> **What is required**
When a line below holds the string "length", show that line.

[Stored data]
-- Opening Marker --

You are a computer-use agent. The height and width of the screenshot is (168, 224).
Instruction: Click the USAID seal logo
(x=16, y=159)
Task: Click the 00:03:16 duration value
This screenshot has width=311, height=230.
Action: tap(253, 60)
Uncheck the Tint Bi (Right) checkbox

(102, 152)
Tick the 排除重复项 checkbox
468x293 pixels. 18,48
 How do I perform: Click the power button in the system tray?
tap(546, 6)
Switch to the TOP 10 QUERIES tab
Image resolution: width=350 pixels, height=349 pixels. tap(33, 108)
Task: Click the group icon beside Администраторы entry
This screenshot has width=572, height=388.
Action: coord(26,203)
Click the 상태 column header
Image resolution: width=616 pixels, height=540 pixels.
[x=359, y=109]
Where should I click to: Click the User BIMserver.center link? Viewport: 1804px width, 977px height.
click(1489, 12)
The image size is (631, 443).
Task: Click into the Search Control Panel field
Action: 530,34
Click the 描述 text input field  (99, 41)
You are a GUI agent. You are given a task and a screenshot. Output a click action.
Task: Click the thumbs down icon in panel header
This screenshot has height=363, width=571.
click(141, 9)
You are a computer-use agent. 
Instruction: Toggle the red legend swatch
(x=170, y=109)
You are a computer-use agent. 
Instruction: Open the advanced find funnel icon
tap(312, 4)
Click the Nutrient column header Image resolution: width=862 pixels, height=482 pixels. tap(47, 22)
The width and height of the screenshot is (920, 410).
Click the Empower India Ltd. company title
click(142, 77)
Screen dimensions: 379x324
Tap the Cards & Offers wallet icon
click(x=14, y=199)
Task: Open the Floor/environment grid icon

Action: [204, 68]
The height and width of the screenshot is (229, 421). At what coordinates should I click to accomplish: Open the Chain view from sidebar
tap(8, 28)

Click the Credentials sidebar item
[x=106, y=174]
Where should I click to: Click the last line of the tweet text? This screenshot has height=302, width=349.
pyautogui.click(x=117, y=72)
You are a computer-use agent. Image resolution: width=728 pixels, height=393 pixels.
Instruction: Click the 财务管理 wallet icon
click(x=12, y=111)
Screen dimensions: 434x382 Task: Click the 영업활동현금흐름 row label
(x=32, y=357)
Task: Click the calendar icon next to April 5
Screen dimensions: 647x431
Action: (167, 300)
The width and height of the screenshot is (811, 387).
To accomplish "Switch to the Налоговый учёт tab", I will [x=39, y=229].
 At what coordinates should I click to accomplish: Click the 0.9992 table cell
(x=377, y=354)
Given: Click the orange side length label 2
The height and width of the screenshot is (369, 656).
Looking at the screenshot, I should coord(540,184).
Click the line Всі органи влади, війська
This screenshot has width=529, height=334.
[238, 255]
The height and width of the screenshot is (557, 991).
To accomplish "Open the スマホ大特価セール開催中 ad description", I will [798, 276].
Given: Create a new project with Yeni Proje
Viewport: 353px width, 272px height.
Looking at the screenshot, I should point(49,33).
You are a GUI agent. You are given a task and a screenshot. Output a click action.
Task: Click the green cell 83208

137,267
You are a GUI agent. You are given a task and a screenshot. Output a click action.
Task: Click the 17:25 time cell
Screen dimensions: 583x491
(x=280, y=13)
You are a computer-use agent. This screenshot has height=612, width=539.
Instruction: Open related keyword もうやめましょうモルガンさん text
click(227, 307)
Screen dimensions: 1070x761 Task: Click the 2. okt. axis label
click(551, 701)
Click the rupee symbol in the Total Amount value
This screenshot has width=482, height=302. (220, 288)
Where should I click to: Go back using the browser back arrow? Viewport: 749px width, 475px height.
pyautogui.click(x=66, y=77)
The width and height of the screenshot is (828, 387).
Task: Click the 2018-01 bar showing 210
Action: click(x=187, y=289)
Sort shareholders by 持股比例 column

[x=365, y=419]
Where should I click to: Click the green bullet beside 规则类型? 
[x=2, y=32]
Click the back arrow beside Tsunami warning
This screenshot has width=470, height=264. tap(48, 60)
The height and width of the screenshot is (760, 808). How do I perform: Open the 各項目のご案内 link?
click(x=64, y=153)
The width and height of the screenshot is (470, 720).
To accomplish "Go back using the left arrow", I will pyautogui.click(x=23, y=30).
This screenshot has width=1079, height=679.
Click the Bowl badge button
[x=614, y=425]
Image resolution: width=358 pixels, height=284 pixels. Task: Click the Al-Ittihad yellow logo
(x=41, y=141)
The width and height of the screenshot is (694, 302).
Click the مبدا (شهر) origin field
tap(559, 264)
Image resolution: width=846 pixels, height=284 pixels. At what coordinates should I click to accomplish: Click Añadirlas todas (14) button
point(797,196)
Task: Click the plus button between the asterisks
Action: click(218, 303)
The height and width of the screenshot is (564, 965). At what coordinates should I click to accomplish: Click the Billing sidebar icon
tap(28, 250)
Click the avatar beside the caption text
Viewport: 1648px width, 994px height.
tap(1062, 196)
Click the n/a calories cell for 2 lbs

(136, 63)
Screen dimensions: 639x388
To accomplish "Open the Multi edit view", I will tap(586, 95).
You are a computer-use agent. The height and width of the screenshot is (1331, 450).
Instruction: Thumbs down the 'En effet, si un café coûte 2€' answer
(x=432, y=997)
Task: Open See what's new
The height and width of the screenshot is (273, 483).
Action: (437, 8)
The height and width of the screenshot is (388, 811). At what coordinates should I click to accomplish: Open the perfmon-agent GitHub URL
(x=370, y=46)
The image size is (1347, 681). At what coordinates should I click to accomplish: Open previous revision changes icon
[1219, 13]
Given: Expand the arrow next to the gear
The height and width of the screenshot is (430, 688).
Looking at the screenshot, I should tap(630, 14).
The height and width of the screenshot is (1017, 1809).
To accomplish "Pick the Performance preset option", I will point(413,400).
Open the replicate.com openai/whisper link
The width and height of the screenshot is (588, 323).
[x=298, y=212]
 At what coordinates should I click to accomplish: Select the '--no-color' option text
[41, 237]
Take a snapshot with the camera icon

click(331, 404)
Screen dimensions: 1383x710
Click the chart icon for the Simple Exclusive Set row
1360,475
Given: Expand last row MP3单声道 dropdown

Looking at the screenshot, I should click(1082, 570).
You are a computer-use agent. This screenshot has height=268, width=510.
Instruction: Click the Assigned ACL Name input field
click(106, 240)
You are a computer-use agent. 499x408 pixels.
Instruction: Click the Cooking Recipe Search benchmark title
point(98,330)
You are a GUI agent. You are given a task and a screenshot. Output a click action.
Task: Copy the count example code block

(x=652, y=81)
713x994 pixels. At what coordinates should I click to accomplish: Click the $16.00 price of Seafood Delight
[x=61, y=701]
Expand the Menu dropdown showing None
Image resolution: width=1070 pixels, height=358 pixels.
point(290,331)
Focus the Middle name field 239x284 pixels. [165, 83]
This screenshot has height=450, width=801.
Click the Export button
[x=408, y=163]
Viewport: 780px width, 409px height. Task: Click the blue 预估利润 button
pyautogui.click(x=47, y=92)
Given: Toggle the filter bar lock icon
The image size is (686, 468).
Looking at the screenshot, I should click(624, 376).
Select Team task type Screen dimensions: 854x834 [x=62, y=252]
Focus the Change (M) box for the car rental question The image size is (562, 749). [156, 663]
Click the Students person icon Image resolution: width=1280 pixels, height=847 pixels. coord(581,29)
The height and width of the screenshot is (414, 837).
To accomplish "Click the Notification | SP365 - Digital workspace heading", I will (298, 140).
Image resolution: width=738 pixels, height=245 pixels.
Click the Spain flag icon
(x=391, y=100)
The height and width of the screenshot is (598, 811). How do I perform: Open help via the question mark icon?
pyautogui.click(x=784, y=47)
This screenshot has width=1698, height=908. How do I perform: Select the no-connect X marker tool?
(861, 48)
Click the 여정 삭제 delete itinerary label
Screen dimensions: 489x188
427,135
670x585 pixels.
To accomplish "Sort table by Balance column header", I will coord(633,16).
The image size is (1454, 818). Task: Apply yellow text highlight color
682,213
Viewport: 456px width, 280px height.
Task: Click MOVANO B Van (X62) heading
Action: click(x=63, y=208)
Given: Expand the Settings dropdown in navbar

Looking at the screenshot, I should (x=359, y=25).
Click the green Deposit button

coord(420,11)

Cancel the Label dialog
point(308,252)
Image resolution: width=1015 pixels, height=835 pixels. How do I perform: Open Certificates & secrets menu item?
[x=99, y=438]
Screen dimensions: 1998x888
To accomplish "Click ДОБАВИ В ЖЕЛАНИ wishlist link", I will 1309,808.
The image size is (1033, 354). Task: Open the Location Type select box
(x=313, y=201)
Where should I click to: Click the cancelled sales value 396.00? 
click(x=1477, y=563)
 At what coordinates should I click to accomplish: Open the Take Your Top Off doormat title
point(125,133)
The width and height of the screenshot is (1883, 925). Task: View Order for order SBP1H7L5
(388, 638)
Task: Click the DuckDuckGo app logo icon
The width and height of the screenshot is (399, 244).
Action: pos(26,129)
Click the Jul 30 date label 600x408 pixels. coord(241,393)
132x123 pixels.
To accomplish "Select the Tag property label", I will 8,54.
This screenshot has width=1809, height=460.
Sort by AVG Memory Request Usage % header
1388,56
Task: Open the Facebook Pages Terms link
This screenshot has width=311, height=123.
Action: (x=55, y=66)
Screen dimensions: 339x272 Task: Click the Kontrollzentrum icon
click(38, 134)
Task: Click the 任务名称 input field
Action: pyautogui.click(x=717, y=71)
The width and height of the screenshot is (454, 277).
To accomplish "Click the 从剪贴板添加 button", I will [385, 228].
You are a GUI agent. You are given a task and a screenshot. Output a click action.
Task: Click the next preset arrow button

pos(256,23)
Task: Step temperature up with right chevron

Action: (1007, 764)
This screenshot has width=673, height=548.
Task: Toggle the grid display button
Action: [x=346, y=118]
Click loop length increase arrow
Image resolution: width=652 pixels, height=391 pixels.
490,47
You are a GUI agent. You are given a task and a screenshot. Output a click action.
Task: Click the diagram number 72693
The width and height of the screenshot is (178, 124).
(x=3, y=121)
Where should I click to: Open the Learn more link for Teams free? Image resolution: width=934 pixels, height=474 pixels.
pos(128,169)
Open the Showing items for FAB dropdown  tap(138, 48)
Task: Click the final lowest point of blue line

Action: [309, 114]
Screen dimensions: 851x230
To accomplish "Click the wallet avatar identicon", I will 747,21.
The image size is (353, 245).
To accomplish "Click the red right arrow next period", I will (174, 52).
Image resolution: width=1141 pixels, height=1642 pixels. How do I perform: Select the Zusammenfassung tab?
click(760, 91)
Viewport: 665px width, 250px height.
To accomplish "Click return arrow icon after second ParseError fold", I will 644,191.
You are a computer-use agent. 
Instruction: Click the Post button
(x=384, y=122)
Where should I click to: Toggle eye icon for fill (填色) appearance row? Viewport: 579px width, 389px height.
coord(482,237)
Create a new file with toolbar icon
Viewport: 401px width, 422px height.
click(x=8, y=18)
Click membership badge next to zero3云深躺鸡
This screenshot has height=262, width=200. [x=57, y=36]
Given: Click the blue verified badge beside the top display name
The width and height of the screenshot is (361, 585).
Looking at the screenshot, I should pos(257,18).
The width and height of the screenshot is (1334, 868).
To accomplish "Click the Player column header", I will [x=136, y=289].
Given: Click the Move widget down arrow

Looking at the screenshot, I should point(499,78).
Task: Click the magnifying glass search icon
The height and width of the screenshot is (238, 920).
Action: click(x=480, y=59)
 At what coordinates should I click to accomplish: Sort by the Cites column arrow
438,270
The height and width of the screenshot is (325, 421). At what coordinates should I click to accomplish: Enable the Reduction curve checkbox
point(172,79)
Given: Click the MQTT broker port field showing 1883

-- Closing Marker --

> **Response box**
Given: Click the orange side length label 2
Click loop length increase arrow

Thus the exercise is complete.